Despite being fatigued from the recent conclusion of the 2016 general elections that have dominated news for more than a year, we need to not forget about the impact of the most recent elections on the future. No, I am not talking about the hundreds of future PhDs that will be written on this election, though what follows may be an interesting beginning to future research. Rather, while the focus has been on the top of the ticket and who will be moving to Washington D.C. and who will be moving out of their offices on Capitol Hill, down ballot races and the individuals elected to local offices will likely have a more substantial impact on our day-to-day lives than what goes on in our Nation’s capital. I can say only “likely” because this is 2016 after all!
I have a working thesis stating political consistency and slow policy changes are more important to economic stability than most anything else. Economic and finance theory support such a thesis because markets work best when there is certainty. Because the representative democracy political system invokes a cumbersome process, the only consistent outcome is less rather than more action.
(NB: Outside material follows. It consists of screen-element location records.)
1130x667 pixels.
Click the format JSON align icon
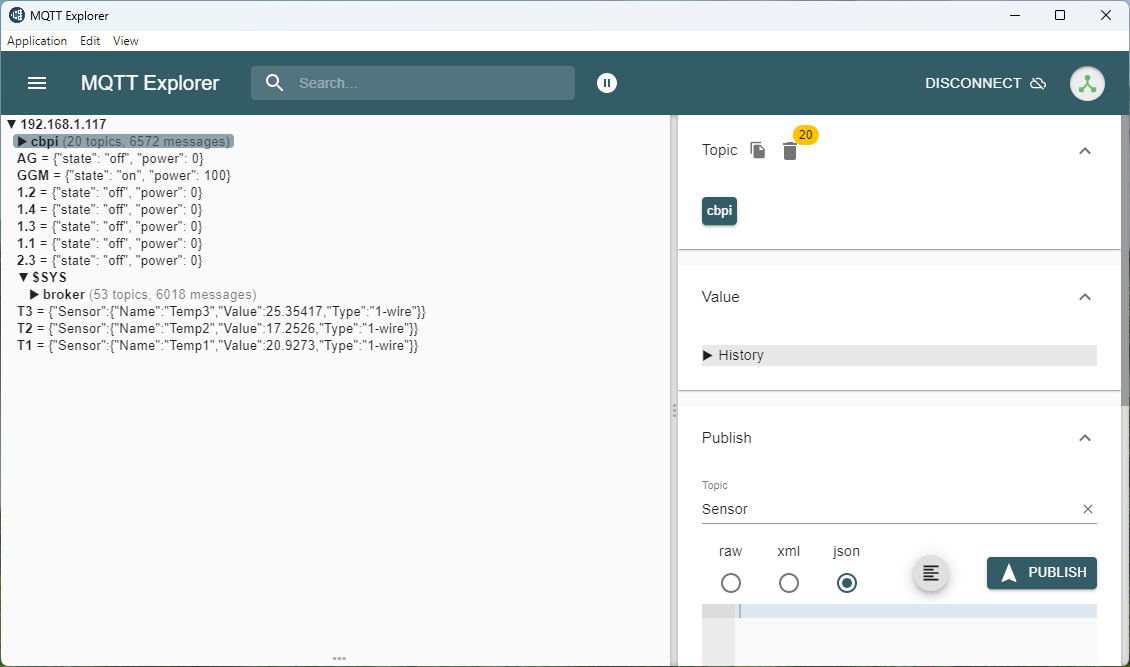tap(931, 573)
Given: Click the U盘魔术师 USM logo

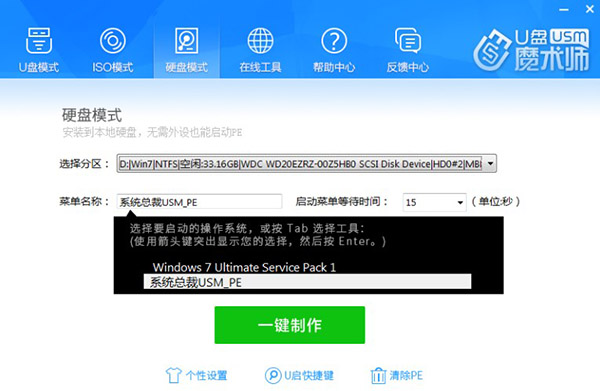Looking at the screenshot, I should coord(532,50).
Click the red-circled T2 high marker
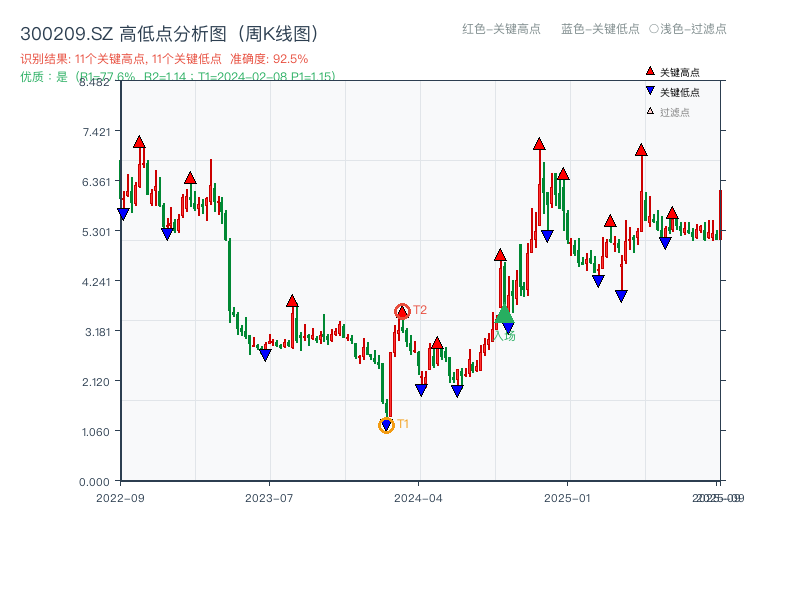The image size is (800, 600). [x=400, y=309]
Only when there is extensive policy transparency in times of underlying economic uncertainty does it make sense to deviate toward an active period of policy change. To put it another way, more uncertainty in the markets than uncertainty of policy results means legislative activism is acceptable.
This thesis and the analysis following are undoubtedly high level and more apt to national politics, but it can be applied to local politics. Local politics include special district boards, city councils, county commissions, state district and state circuit courts as well as municipal, county, and state proposals to only name a few. The professionals working for special districts, municipalities, counties, and states must work closely with those elected to represent constituencies residing within official boundaries. But what happens when national conversations find a path into the conversations among candidates for local offices? What happens when a local issue finds a way into national conversations? What happens when a local issue in one place finds a way into local conversations in another place only after finding a way into national conversations?
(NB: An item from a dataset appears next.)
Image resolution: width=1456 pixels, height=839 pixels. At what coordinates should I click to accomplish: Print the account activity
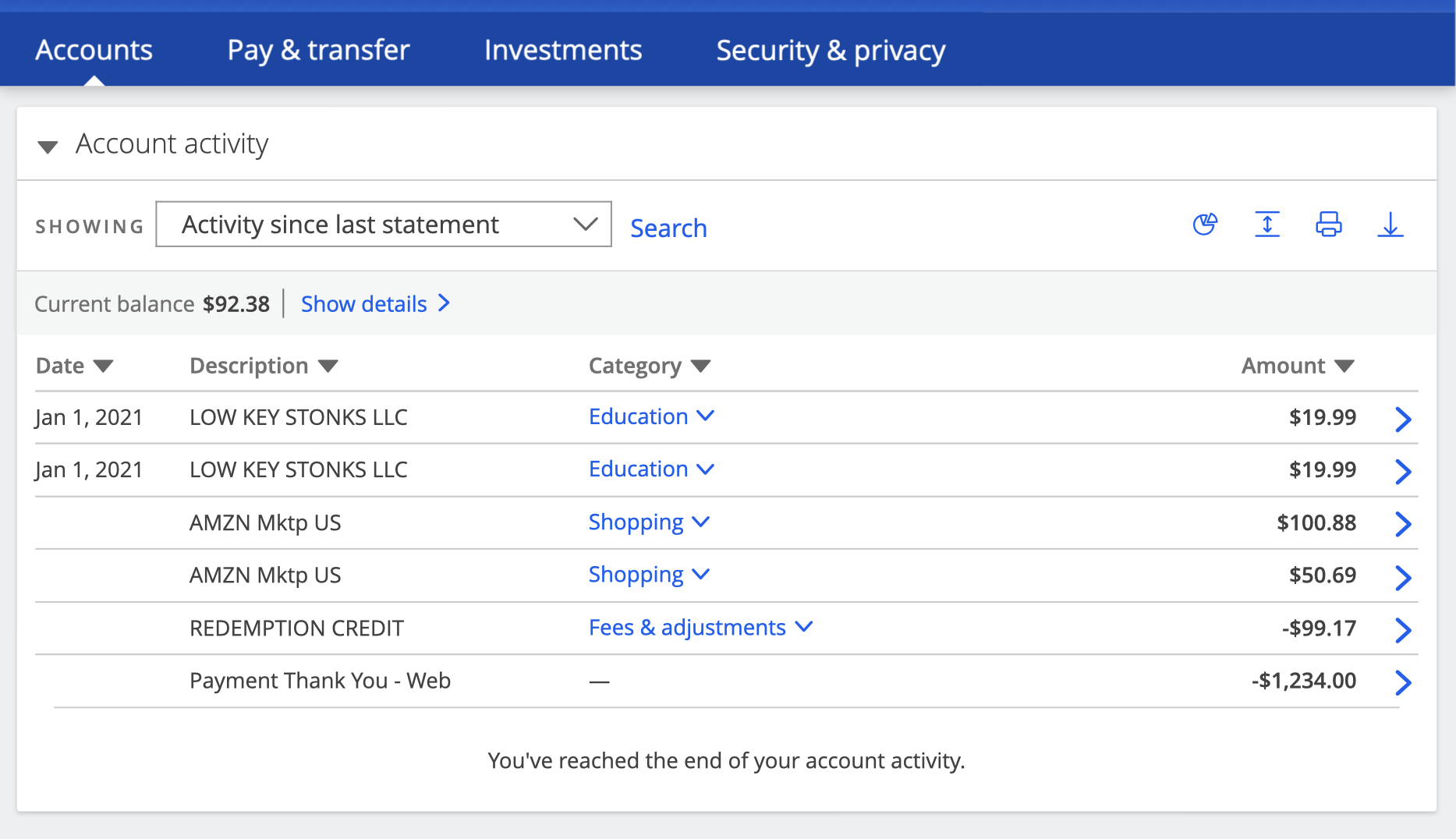(1329, 225)

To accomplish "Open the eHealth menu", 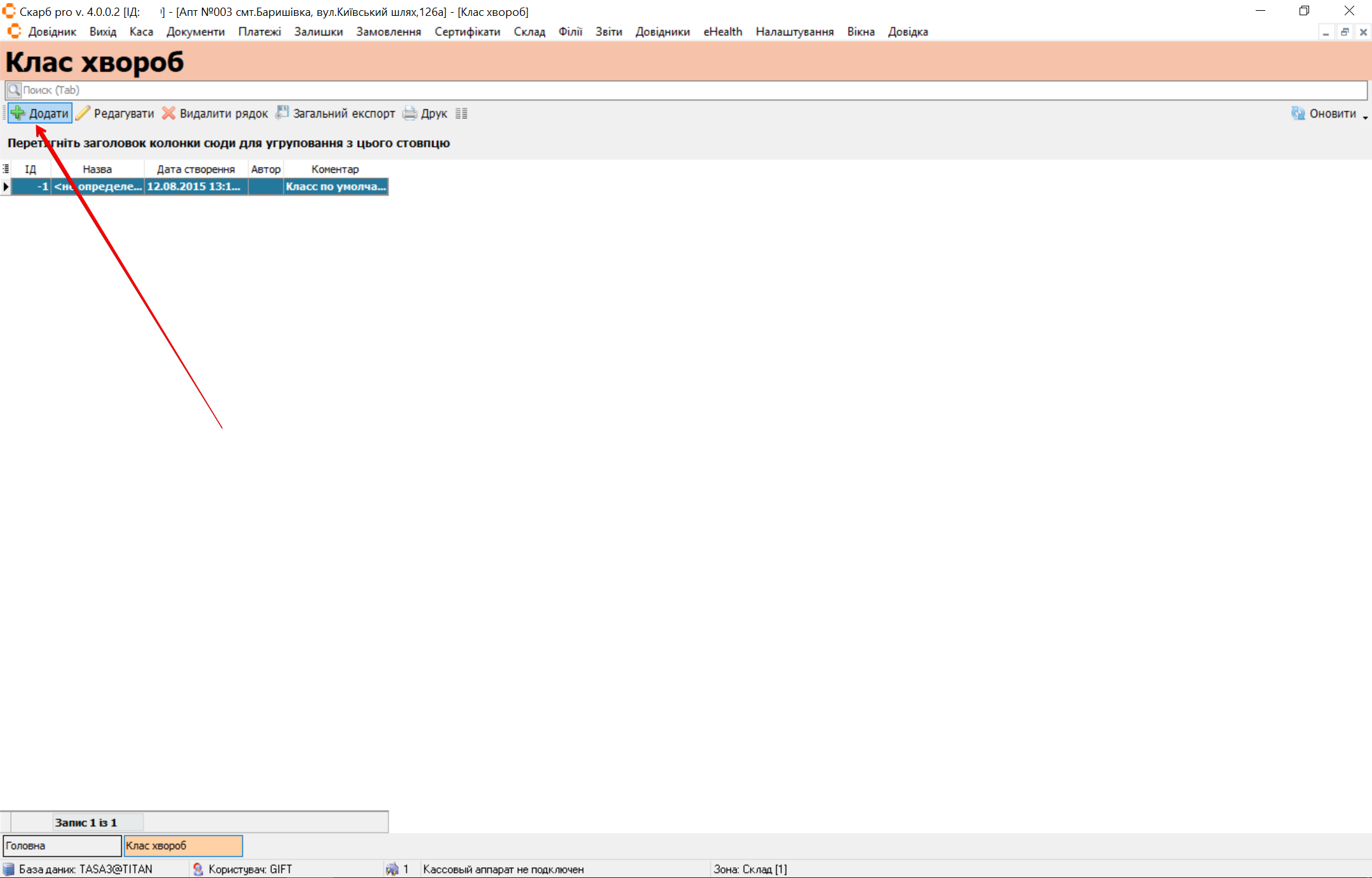I will click(723, 32).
Generally, I want to believe individuals govern differently than how they run for office. The candidate for school board may campaign on issues pertaining to bathroom rights, but the board member will focus on approving curriculum guidelines and elementary school boundaries. The candidate for city council may campaign on police interactions but the council member will focus on reviewing rate studies and fiscal budgets. The candidate for state house of representative will campaign on health care reform but the state representative will focus on improving state infrastructure such as state highways, and interstate freeways.
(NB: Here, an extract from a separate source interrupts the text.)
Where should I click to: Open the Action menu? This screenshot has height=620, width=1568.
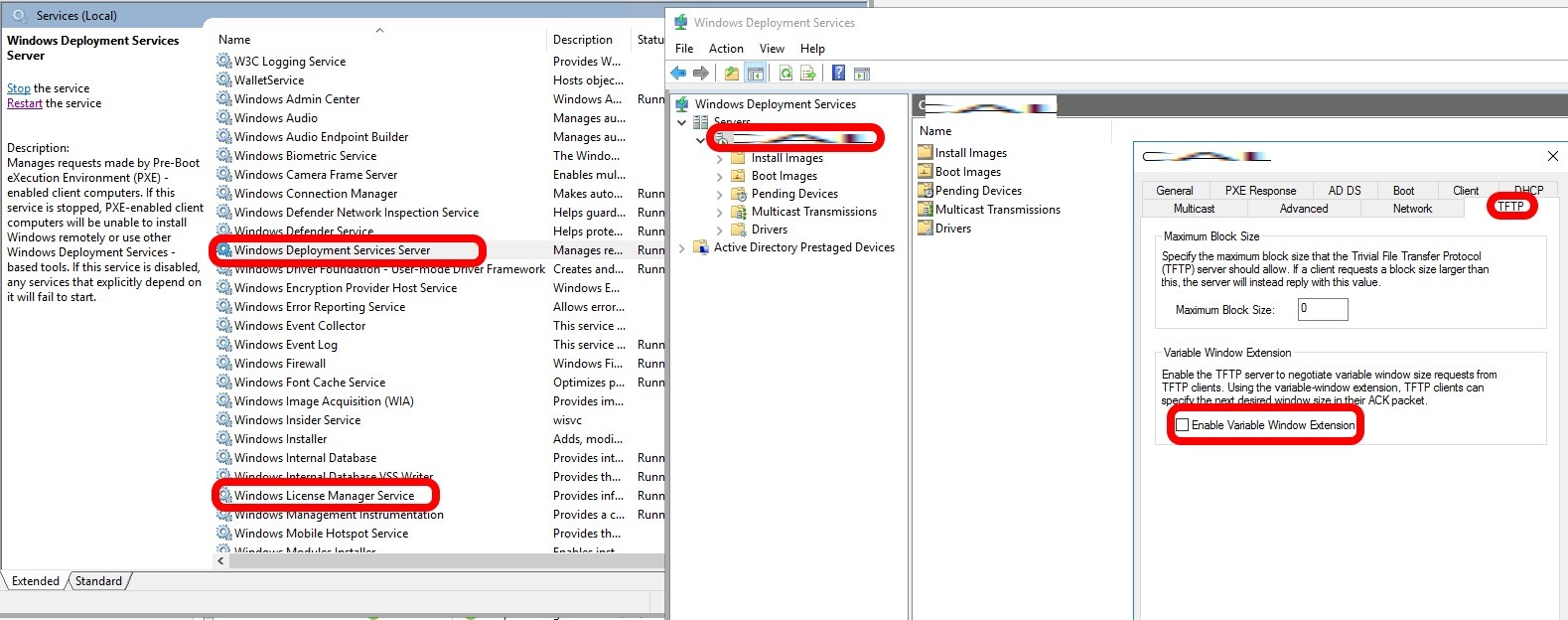[x=725, y=49]
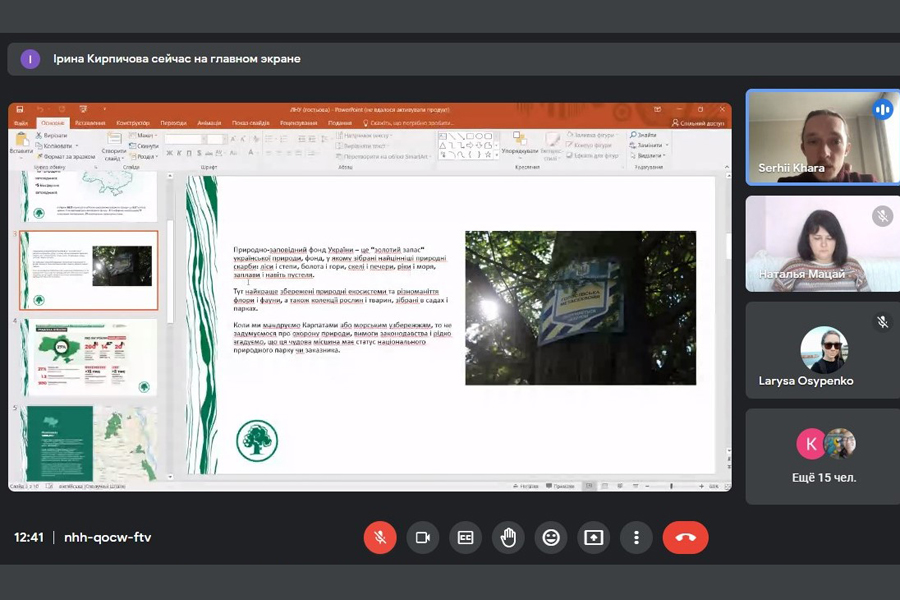Leave the call with red hang-up button
Image resolution: width=900 pixels, height=600 pixels.
pyautogui.click(x=685, y=538)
The encouragement I offer is quite simple. At first I thought as residents and government professionals we should pay more attention to our political leaders and the professional proposals requiring approval when the economy is more certain than when the economy is less certain. For a policy to fit into the above thesis, when the economy is more certain, the policy needs to be exceedingly certain, and when the economy is less certain, the policy has a lower certainty threshold. But then I considered compounding economic uncertainty with relative policy uncertainty and the situation is not one I want to advocate. The conclusion, therefore, is not glamorous, unpredictable, or new. It is our responsibility, as residents and/or professionals of special districts, municipalities, counties, states, and country to pay attention to the economy more generally, proposals presented to, and policies made by political office holders. We might not be able to prevent a recessed period on the economic cycle, but the depth of the next trough, the slope of the next recovery, and height of the next peak can be influence by the presentations made to political office holders as they listen and represent interests.